Tuesday, July 31, 2012

Marie Louise Bistro

Consistently Good Fare
Marie Louise Bistro
904 N. Charles Street
Baltimore, MD 21201
410-385-9946
www.marielouisebistrocatering.com

 This was our third trip to this small bistro in Mount Vernon and perhaps the best yet. We took advantage of the Restaurant Week pricing; although the menu is special and limited for this occasion it provided us with a great sampling of the choices on the regular menu, which routinely average around $18.00 per entrée. Our $30 special menu provided wonderful appetizers, delicious entrees and desserts from their incredible selection. As I probably noted in an earlier review of this Bistro, this is a very popular restaurant with a neighborhood following. You routinely see diners coming in for only a late night dessert specialty and a coffee or martini. The regular menu has a broad selection of French, Italian and Mediterranean entrees.

════════════════════

PROBLEM DETAILS: Write the next part of the Marie Louise Bistro review, beginning after its last sentence. The rows that follow stand apart from the Marie Louise Bistro review and have no connection to it.

════════════════════

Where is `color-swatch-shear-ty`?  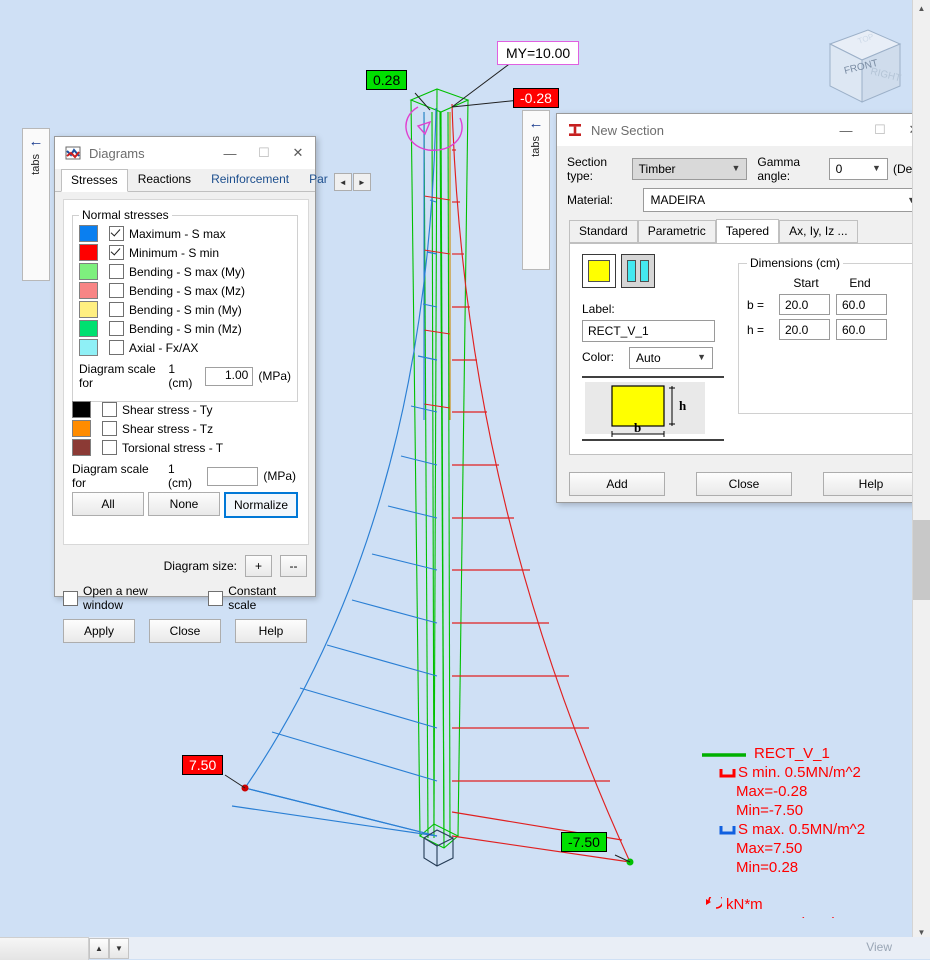 color-swatch-shear-ty is located at coordinates (82, 410).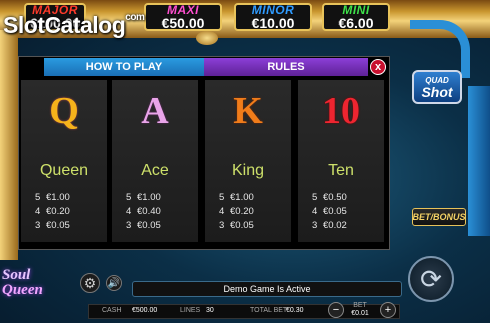  What do you see at coordinates (248, 161) in the screenshot?
I see `paytable-card-king: K King 5 €1.00 4 €0.20 3 €0.05` at bounding box center [248, 161].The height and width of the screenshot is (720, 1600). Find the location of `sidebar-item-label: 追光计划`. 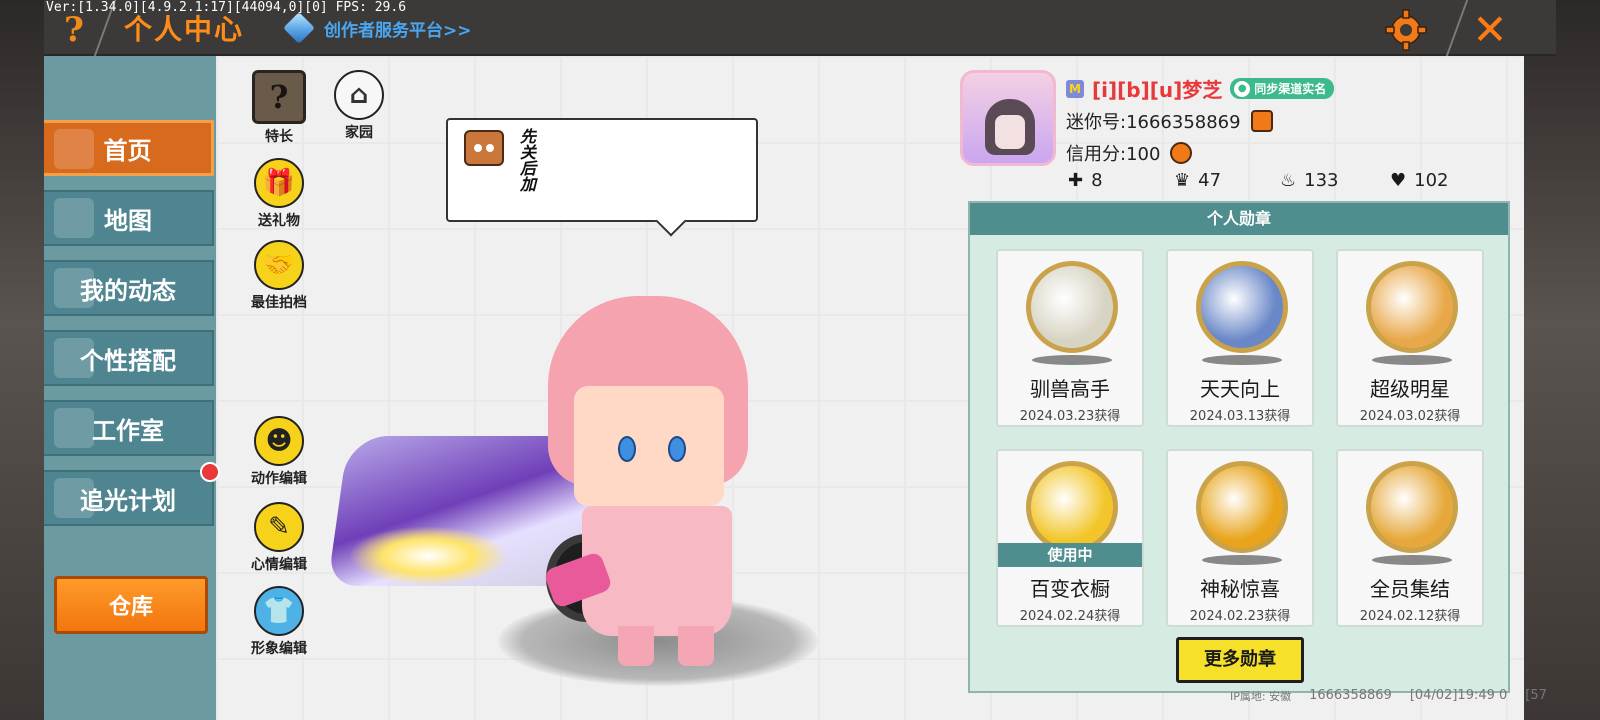

sidebar-item-label: 追光计划 is located at coordinates (128, 500).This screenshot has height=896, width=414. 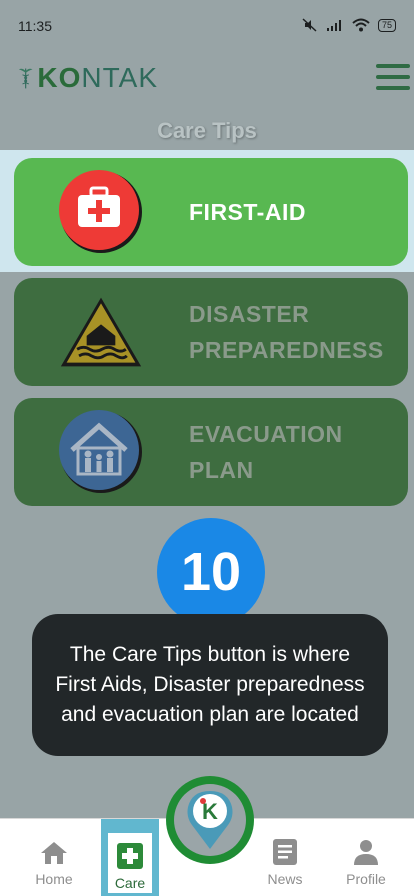 I want to click on center-button-face: K, so click(x=210, y=820).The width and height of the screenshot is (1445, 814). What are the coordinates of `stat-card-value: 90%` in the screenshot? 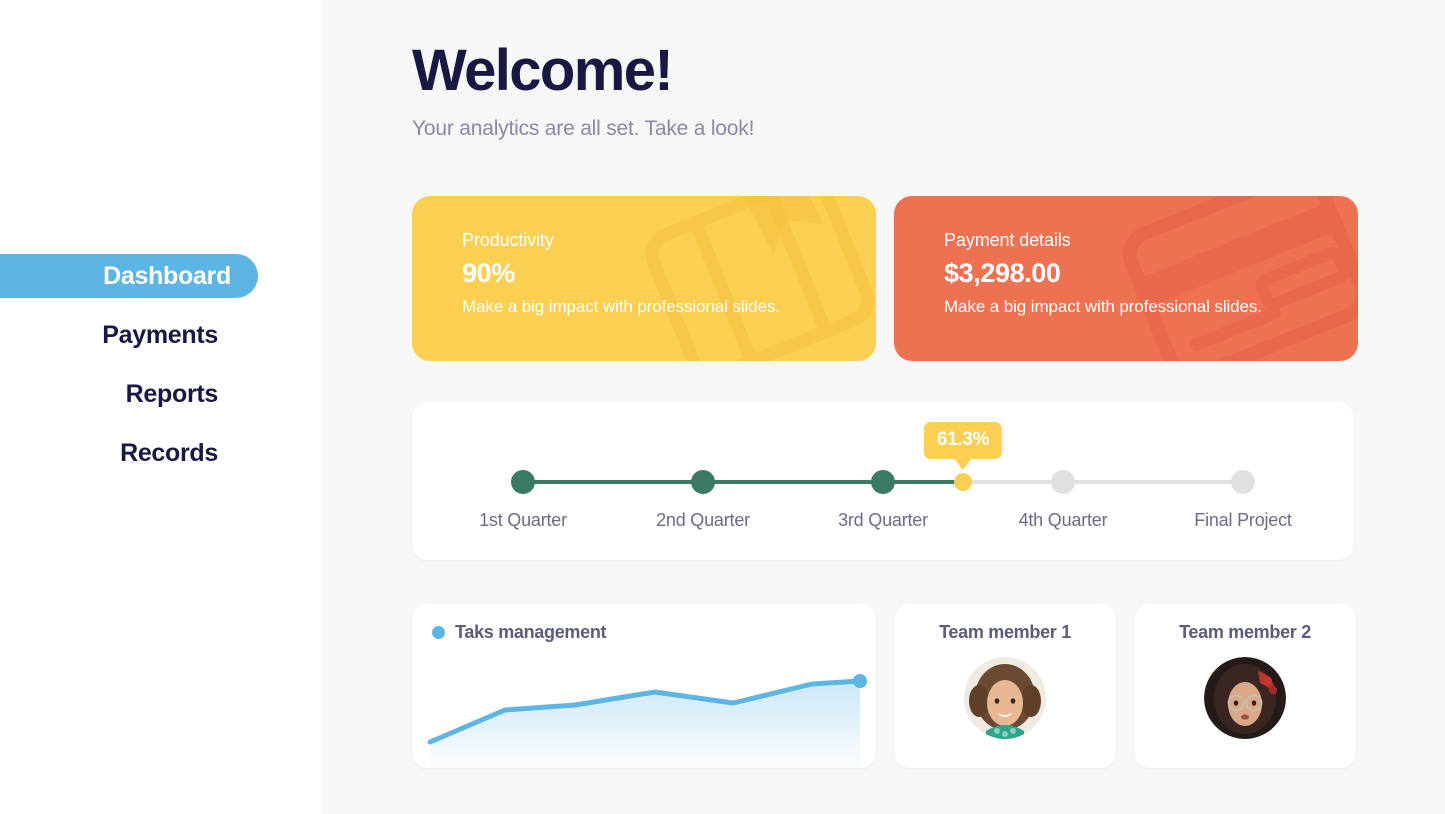 It's located at (488, 273).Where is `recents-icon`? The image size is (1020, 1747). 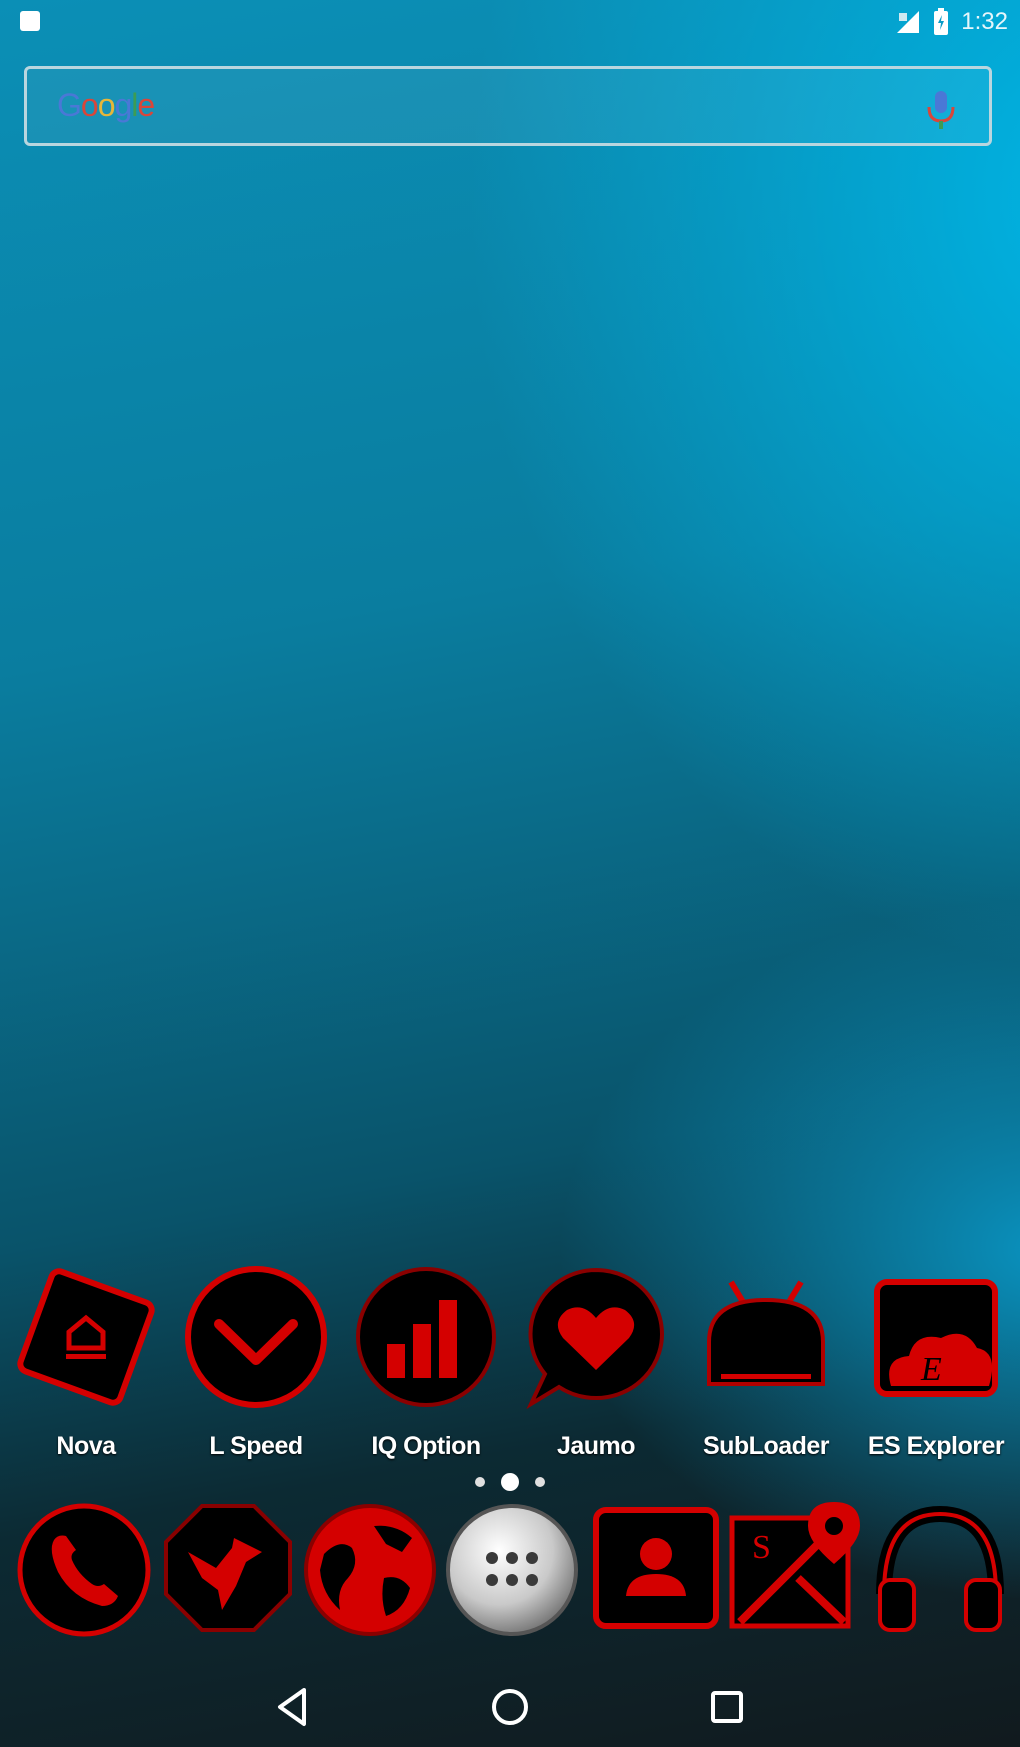
recents-icon is located at coordinates (727, 1707).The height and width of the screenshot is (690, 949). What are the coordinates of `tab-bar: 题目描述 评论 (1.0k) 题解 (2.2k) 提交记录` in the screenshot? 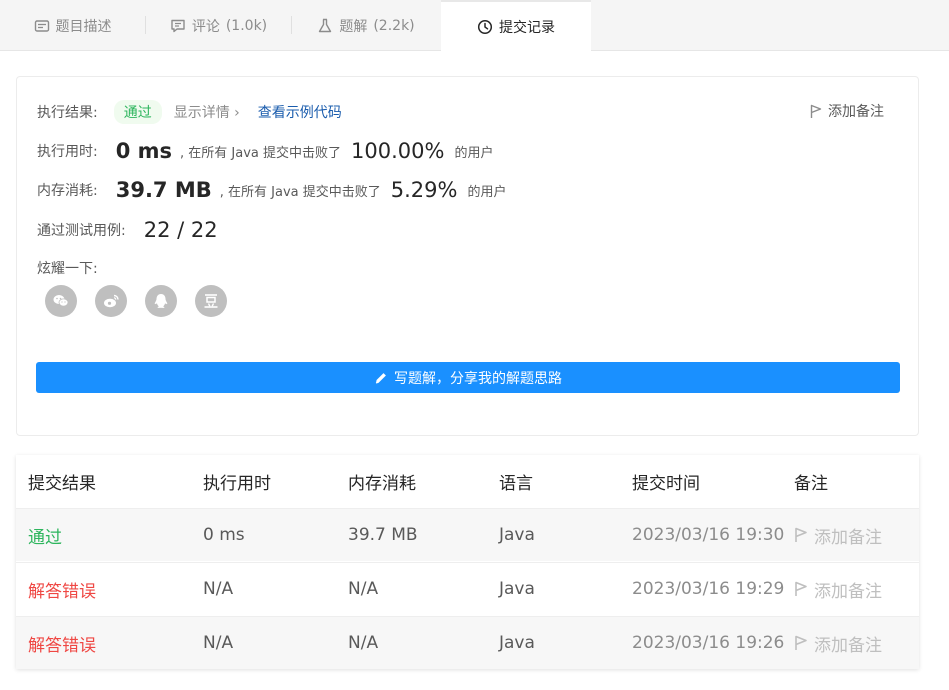 It's located at (474, 26).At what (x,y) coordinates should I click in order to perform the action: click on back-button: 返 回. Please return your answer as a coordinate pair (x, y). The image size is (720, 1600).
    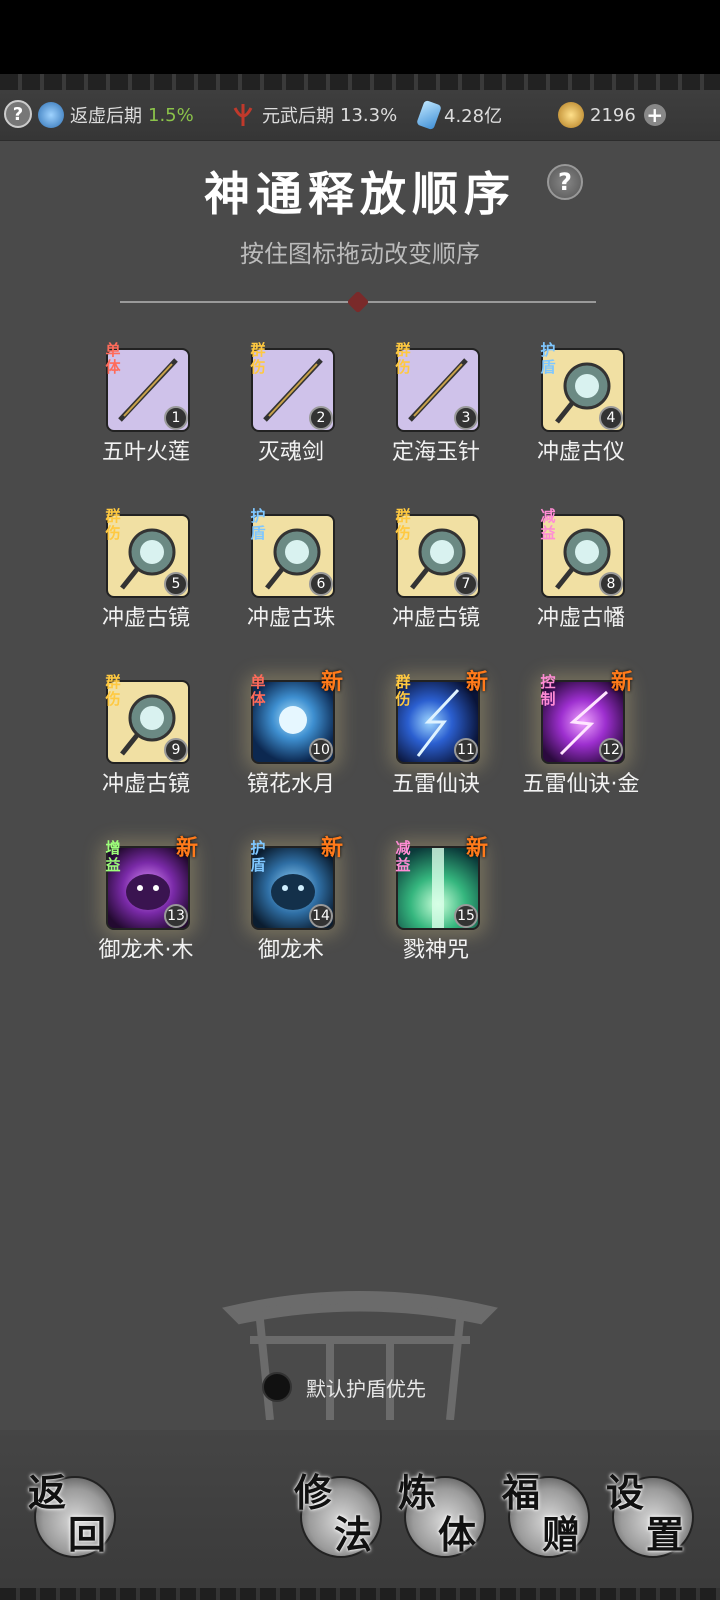
    Looking at the image, I should click on (72, 1514).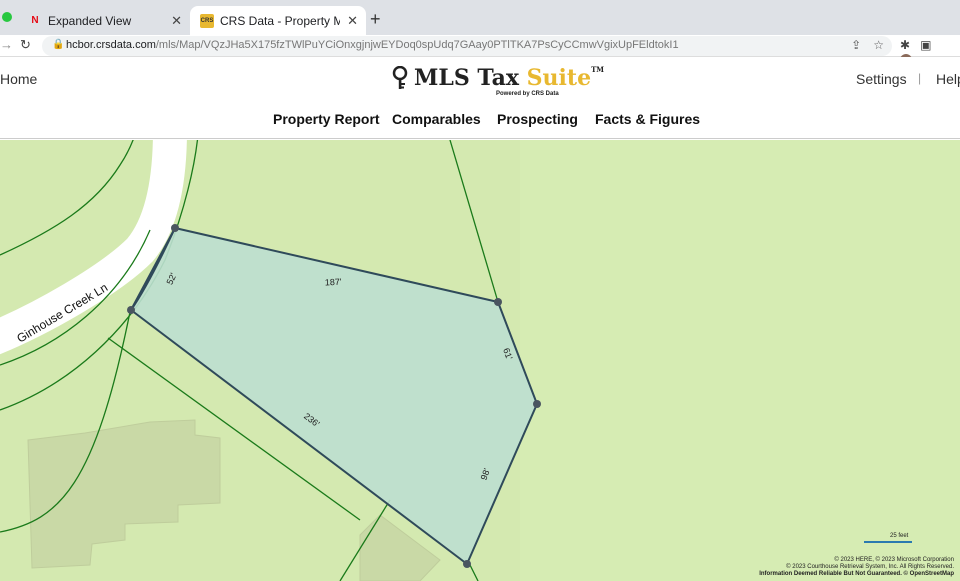 This screenshot has width=960, height=581. I want to click on mls-tax-suite-logo: MLS Tax SuiteTM Powered by CRS Data, so click(498, 81). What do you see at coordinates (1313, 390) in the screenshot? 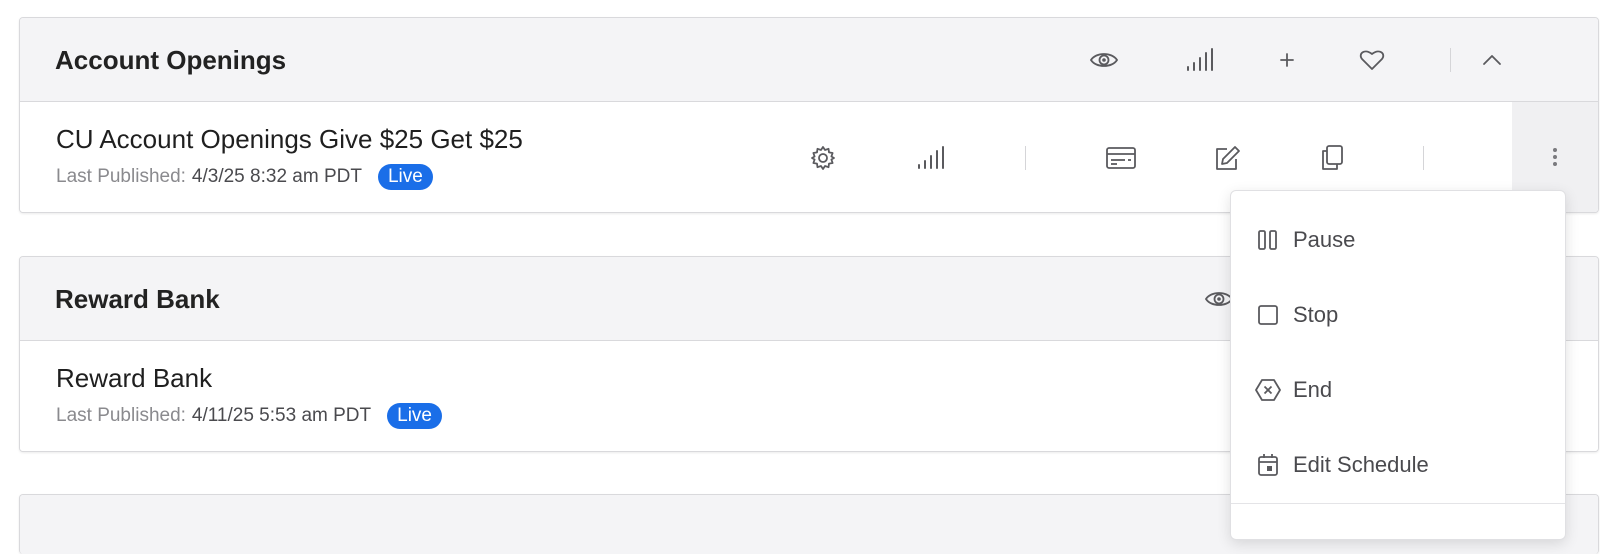
I see `menu-item-label: End` at bounding box center [1313, 390].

════════════════════

RESULT OF THIS TASK:
The appetizer list includes a charcuterie plate of assorted meats and pate’s. It’s the one thing I allow myself to step outside the Restaurant Week limits to add to the meal. Four of us shared small portions of delicious country pate, fois gras, dried beef and salami with olives and a tangy mustard and cornichons. I do believe it would be a tad better if toast points were provided but I heard no complaints as there was ample sliced baguette at the table. This is one of my dining weaknesses that cost to a meal out but can also make it special to share such an appetizer with friends.

Four appetizers were offered for the evening. Two diners chose the arugula and strawberry plate, an ample serving which completely disappeared from both plates. My friend chose the Caprese salad, which was a stack of fresh Tomato slices bisected with layers of buffalo mozzarella and a drizzle of balsamic vinegar – huge and delicious as it was shared by everyone. I had to try the most unique offering, the Decadent Egg, a halved soft – boiled egg smothered in lump crabmeat and sturgeon caviar. Everyone turned their noses up at the suggestion of this oddity but in the end I had to fight off the attacks of their forks. It truly is much more wonderful than it may sound and I’d like to find a way to work this delicate concoction into my weekly Sunday breakfast.
We tried only two of the three available entrees. The two of us that ordered the tempura battered soft shell crab were blown away, those who ordered for the filet mignon served over garlic mashed potatoes with bleu cheese and a demi-glace had to settle for, well, tender filet mignon portions. I heard no complaints.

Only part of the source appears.